PASSAGE FOR REVIEW
‘It’s the worst thing to watch’, mother who lost son to DIPG says
Essexville mother who lost son to brain cancer uses Mother’s Day to highlight deadly disease
ESSEXVILLE, Mich. (WNEM) - An Essexville mother is using Mother’s Day as a way to highlight a deadly disease, in hopes of sparing others the grief of losing a child.
“It’s the worst thing to watch,” said Donnie Smigiel, whose son Ryan, died from diffuse intrinsic pontine glioma - or DIPG - in 2018 at the age of 24.
According to the Dana-Farber Cancer Institute, DIPG is an aggressive tumor that’s difficult, if not impossible, to treat because it occurs in the brainstem.
“I just want people to know what it is, “Smigiel said. “Look it up. It is terminal upon diagnosis. And most kids live less than a year after diagnosis.”

REQUIRED ACTION
Reproduce the news article about the Essexville mother who lost her son to DIPG in full, word for word.

GIVEN MATERIAL
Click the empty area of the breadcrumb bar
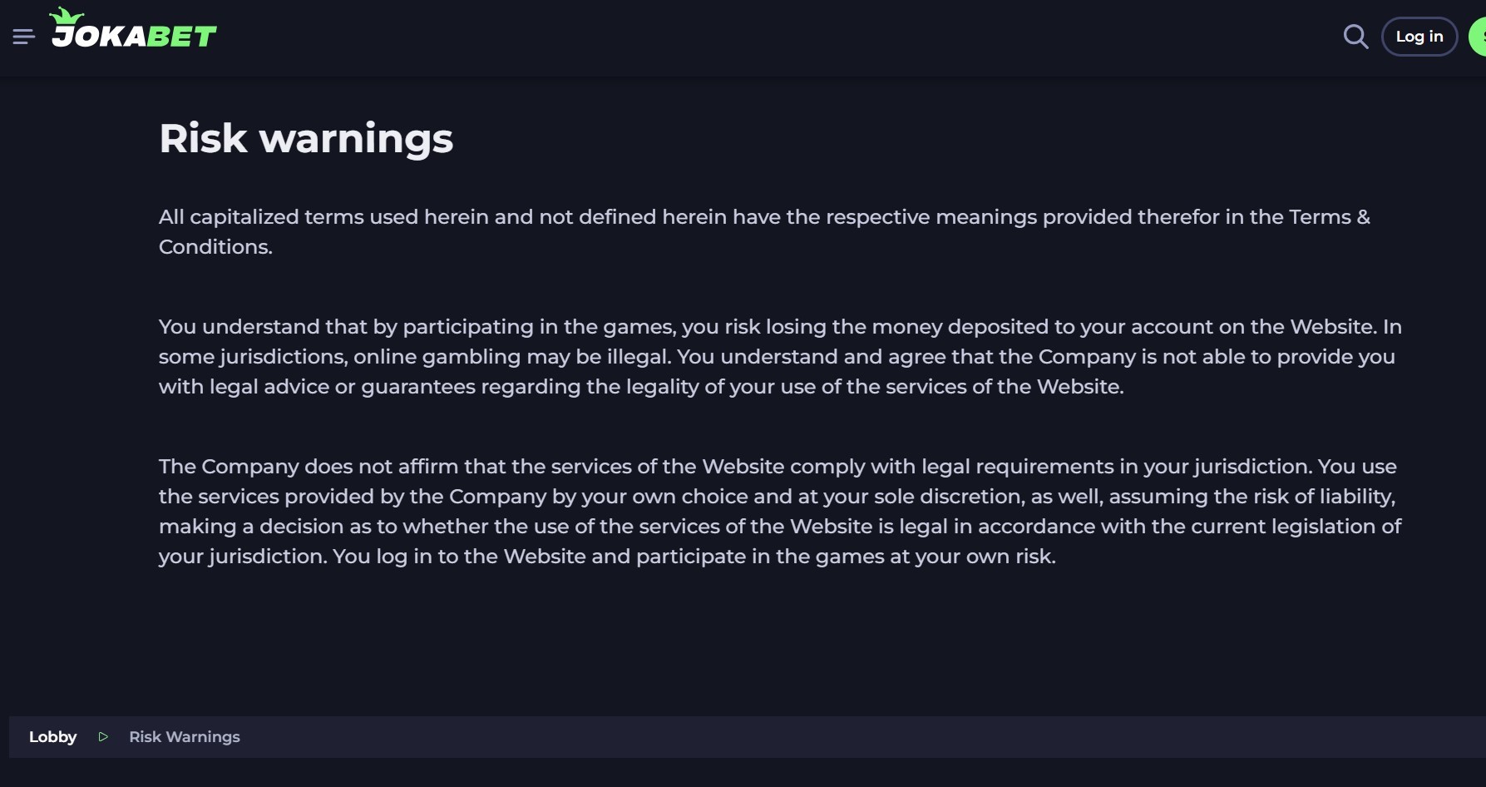 pos(832,737)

RESULT FOR THIS TASK
‘It’s the worst thing to watch’, mother who lost son to DIPG says
Essexville mother who lost son to brain cancer uses Mother’s Day to highlight deadly disease
ESSEXVILLE, Mich. (WNEM) - An Essexville mother is using Mother’s Day as a way to highlight a deadly disease, in hopes of sparing others the grief of losing a child.
“It’s the worst thing to watch,” said Donnie Smigiel, whose son Ryan, died from diffuse intrinsic pontine glioma - or DIPG - in 2018 at the age of 24.
According to the Dana-Farber Cancer Institute, DIPG is an aggressive tumor that’s difficult, if not impossible, to treat because it occurs in the brainstem.
“I just want people to know what it is, “Smigiel said. “Look it up. It is terminal upon diagnosis. And most kids live less than a year after diagnosis.”